• _EXERCISE_: Locate the word "will" in the entries below, then gather every line that holds it.

• _Stored records_:

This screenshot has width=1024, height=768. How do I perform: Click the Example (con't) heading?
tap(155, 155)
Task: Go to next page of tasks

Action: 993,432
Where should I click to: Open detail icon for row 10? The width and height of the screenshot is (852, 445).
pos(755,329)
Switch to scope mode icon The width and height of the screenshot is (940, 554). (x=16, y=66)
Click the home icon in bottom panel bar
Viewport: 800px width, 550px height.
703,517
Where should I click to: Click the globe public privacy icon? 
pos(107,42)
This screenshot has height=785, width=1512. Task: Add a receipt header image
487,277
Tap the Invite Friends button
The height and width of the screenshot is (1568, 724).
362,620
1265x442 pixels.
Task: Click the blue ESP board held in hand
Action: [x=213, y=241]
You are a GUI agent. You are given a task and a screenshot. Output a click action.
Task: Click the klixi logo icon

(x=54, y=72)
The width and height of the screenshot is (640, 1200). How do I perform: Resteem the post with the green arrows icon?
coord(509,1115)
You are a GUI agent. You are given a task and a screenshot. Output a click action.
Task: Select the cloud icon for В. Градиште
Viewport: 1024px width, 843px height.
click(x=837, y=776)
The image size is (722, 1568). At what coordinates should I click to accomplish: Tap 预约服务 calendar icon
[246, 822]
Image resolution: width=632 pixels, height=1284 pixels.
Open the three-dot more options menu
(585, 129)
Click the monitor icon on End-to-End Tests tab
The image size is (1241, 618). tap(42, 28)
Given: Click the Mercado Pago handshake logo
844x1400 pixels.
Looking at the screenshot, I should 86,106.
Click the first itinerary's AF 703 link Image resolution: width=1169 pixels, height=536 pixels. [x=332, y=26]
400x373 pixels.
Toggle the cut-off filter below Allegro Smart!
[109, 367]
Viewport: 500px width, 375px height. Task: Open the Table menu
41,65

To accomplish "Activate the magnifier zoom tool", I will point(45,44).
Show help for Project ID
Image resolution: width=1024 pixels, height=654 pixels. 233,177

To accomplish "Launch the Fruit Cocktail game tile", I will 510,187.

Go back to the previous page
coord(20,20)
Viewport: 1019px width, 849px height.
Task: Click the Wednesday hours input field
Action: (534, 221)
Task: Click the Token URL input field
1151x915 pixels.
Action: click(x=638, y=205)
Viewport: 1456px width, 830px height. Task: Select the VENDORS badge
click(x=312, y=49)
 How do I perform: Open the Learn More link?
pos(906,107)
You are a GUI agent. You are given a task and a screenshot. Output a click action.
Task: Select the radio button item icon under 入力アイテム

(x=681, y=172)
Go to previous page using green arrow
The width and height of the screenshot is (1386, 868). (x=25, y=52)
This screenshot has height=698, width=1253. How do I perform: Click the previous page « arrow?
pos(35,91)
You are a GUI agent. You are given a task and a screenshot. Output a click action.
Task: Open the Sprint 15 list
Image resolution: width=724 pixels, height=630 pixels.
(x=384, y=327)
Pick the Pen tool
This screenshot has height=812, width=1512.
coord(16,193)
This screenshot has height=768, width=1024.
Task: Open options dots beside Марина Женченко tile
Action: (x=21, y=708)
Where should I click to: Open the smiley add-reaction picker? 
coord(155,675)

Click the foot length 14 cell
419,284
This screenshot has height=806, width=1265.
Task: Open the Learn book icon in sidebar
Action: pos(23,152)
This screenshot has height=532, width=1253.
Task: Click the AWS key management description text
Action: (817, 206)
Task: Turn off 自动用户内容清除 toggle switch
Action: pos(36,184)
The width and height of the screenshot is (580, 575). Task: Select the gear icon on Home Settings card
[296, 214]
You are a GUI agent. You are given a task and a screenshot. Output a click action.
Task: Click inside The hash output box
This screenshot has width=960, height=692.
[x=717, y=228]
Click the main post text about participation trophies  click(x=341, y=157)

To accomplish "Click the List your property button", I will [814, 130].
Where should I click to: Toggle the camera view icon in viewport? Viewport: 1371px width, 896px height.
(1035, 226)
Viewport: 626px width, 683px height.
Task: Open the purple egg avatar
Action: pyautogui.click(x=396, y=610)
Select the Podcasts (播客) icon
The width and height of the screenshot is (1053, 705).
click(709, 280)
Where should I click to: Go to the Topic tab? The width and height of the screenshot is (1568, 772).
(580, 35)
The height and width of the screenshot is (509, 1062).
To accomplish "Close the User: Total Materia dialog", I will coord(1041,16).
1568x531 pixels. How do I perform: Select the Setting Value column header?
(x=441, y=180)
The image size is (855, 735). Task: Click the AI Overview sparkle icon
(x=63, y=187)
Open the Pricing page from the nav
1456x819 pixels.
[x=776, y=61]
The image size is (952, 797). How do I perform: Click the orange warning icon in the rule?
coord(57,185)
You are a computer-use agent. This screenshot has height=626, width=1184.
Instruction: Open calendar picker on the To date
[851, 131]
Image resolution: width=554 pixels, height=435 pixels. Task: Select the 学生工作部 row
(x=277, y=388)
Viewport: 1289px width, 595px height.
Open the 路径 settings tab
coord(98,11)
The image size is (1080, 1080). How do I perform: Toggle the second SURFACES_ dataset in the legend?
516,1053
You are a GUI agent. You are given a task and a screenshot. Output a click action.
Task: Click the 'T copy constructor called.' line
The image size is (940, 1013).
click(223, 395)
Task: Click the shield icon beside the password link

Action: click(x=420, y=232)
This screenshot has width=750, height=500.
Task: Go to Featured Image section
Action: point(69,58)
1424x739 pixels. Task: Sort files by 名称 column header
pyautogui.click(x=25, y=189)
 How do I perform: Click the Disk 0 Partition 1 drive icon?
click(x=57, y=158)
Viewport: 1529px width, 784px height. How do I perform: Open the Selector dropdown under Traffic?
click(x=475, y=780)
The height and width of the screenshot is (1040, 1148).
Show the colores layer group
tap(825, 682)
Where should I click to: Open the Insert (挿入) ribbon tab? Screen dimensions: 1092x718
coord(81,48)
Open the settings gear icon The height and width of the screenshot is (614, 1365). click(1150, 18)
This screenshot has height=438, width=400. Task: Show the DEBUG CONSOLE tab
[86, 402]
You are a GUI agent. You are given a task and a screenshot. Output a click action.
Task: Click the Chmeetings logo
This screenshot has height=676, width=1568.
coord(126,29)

• _REPLY_:
To accomplish "Activate the magnifier zoom tool", I will point(45,44).
To accomplish "Launch the Fruit Cocktail game tile", I will 510,187.
To accomplish "Click the List your property button", I will [814, 130].
To accomplish "Close the User: Total Materia dialog", I will coord(1041,16).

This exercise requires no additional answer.